Benchmark the performance of KNN algorithms

In this doc, we benchmark the performance on multiple K-Nearest Neighbor algorithms implemented by dgl.knn_graph().

Given a dataset of N samples with D dimensions, the common use case of KNN algorithms in graph learning is to build a KNN graph by finding the K nearest neighbors for each of the N samples among the dataset.

Empirically, the three parameters, N, D, and K, all have impact on the computation cost. To benchmark the algorithms, we pick a few represensitive datasets to cover most common scenarios:

A synthetic dataset with mixed gaussian samples: N = 1000, D = 3.
A point cloud sample from ModelNet: N = 10000, D = 3.
Subsets of MNIST
- A small subset: N = 1000, D = 784
- A medium subset: N = 10000, D = 784
- A large subset: N = 50000, D = 784

Some notes:

bruteforce-sharemem is an optimized implementation of bruteforce on GPU.
kd-tree is currently only implemented on CPU.
bruteforce-blas conducts matrix multiplication, thus is memory inefficient.
nn-descent is an approximate algorithm, and we also report the recall rate of its result.

Results

In this section, we show the runtime and recall rate (where applicable) for the algorithms under various scenarios.

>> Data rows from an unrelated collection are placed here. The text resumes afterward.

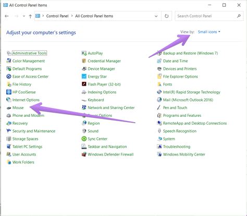Click the Windows Defender Firewall icon

(84, 154)
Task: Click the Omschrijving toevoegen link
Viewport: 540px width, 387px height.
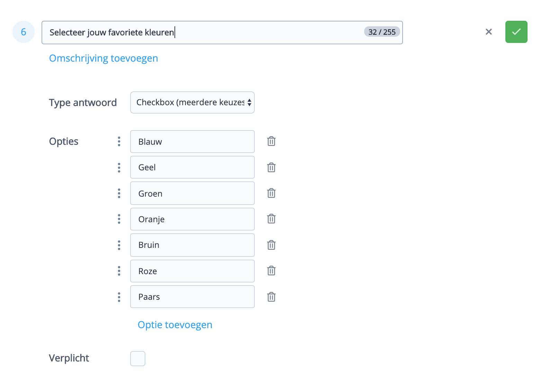Action: [104, 58]
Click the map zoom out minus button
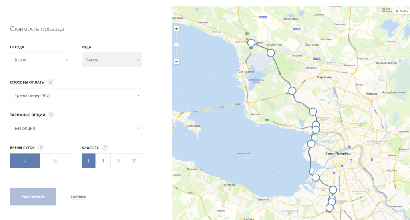Screen dimensions: 410x220 [x=177, y=62]
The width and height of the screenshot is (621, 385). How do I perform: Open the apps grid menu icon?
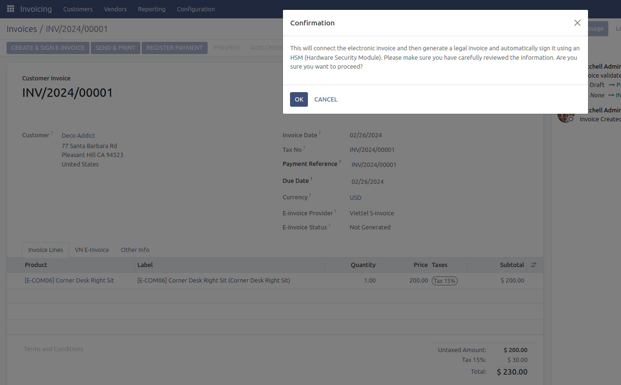point(10,9)
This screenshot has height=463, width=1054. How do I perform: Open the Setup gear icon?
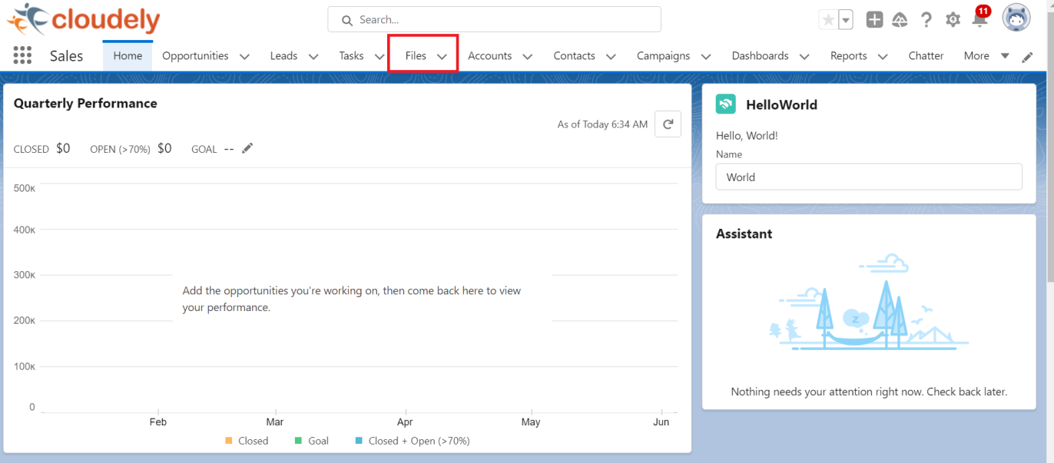pos(953,20)
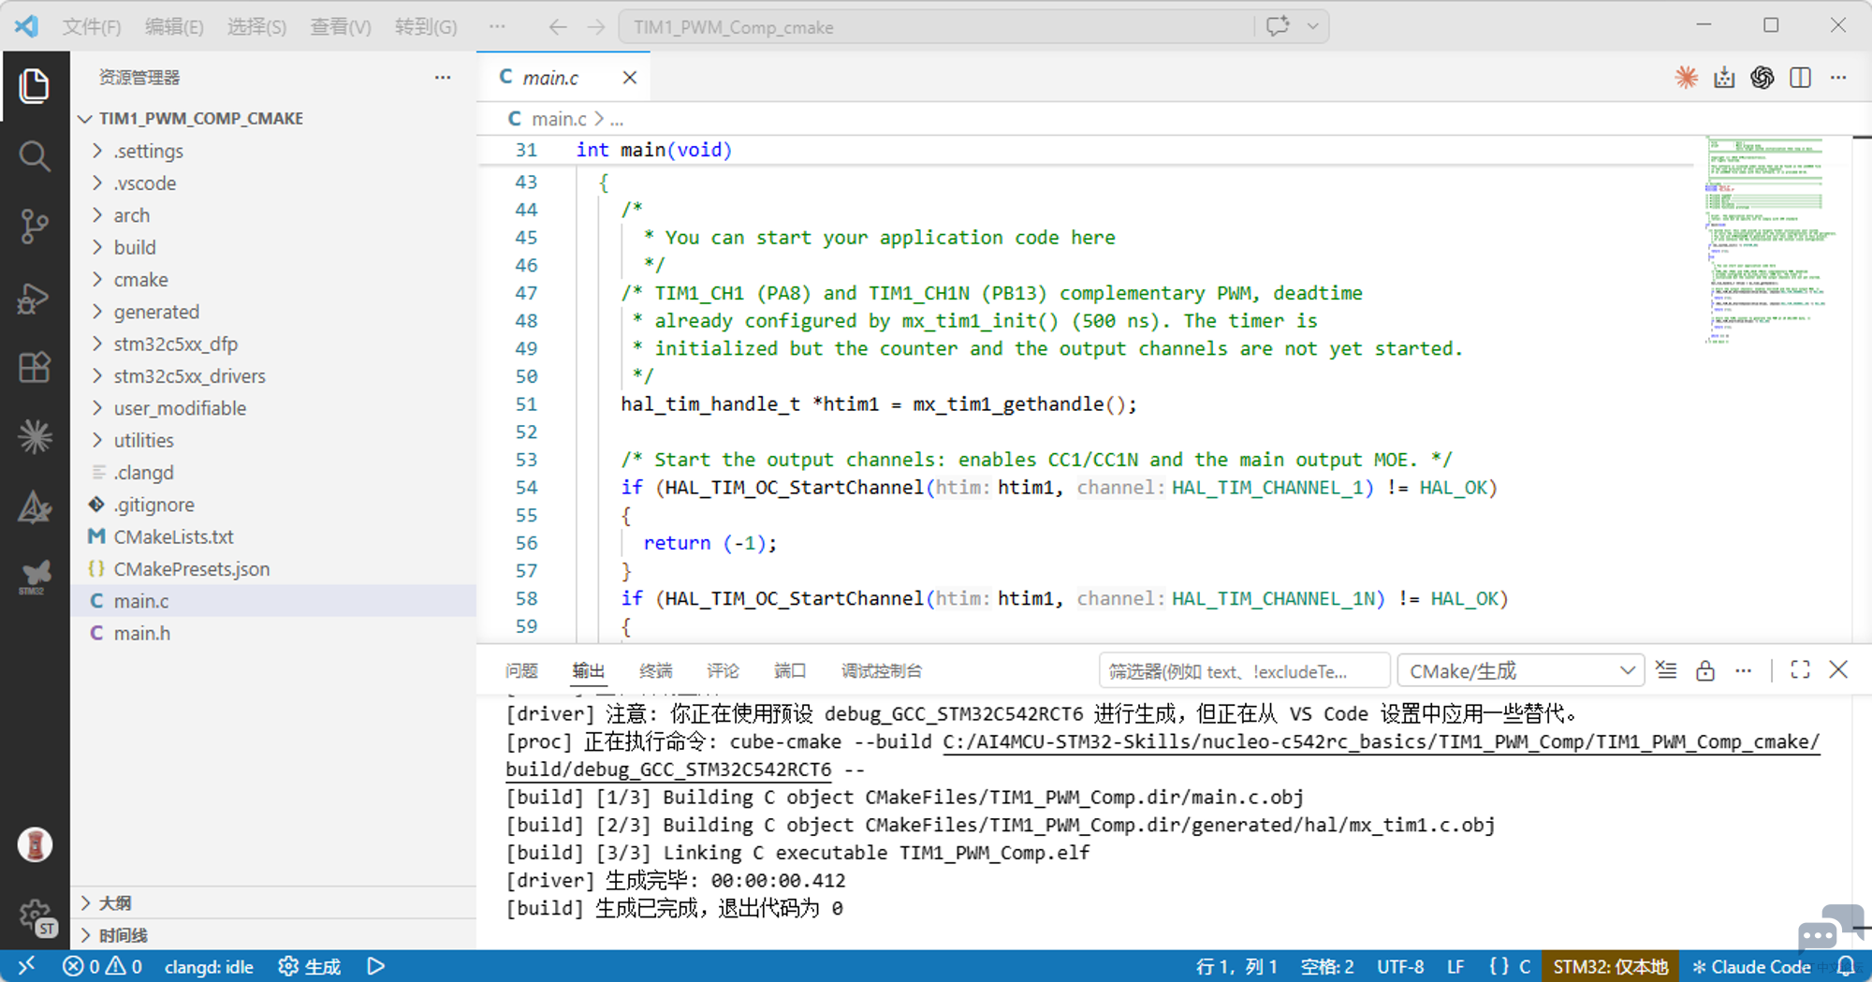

The experiments are run on an Amazon EC2 P3.2xlarge instance. This instance has 8 vCPUs with 61GB RAM, and one Tesla V100 GPU with 16GB RAM. In terms of the environment, we obtain the numbers with DGL==0.7.0(64d0f3f), PyTorch==1.8.1, CUDA==11.1 on Ubuntu 18.04.5 LTS.

Mixed Gaussian:

Model	CPU		GPU
Model	K = 8	K = 64	K = 8	K = 64
bruteforce-blas	0.010	0.011	0.002	0.003
kd-tree	0.004	0.006	n/a	n/a
bruteforce	0.004	0.006	0.126	0.009
bruteforce-sharemem	n/a	n/a	0.002	0.003
nn-descent	0.014 (R: 0.985)	0.148 (R: 1.000)	0.016 (R: 0.973)	0.077 (R: 1.000)

Point Cloud

Model	CPU		GPU
Model	K = 8	K = 64	K = 8	K = 64
bruteforce-blas	0.359	0.432	0.010	0.010
kd-tree	0.007	0.026	n/a	n/a
bruteforce	0.074	0.167	0.008	0.039
bruteforce-sharemem	n/a	n/a	0.004	0.017
nn-descent	0.161 (R: 0.977)	1.345 (R: 0.999)	0.086 (R: 0.966)	0.445 (R: 0.999)

Small MNIST

Model	CPU		GPU
Model	K = 8	K = 64	K = 8	K = 64
bruteforce-blas	0.014	0.015	0.002	0.002
kd-tree	0.179	0.182	n/a	n/a
bruteforce	0.173	0.228	0.123	0.170
bruteforce-sharemem	n/a	n/a	0.045	0.054
nn-descent	0.060 (R: 0.878)	1.077 (R: 0.999)	0.030 (R: 0.952)	0.457 (R: 0.999)

Medium MNIST

Model	CPU		GPU
Model	K = 8	K = 64	K = 8	K = 64
bruteforce-blas	0.897	0.970	0.019	0.023
kd-tree	18.902	18.928	n/a	n/a
bruteforce	14.495	17.652	2.058	2.588
bruteforce-sharemem	n/a	n/a	2.257	2.524
nn-descent	0.804 (R: 0.755)	14.108 (R: 0.999)	0.158 (R: 0.900)	1.794 (R: 0.999)

Large MNIST

Model	CPU		GPU
Model	K = 8	K = 64	K = 8	K = 64
bruteforce-blas	21.829	22.135	Out of Memory	Out of Memory
kd-tree	542.688	573.379	n/a	n/a
bruteforce	373.823	432.963	10.317	12.639
bruteforce-sharemem	n/a	n/a	53.133	58.419
nn-descent	4.995 (R: 0.658)	75.487 (R: 0.999)	1.478 (R: 0.860)	15.698 (R: 0.999)

Conclusion

As long as you have enough memory, bruteforce-blas is the default algorithm to go with.
Specifically, when D is small and the data is on CPU, kd-tree is the best algorithm.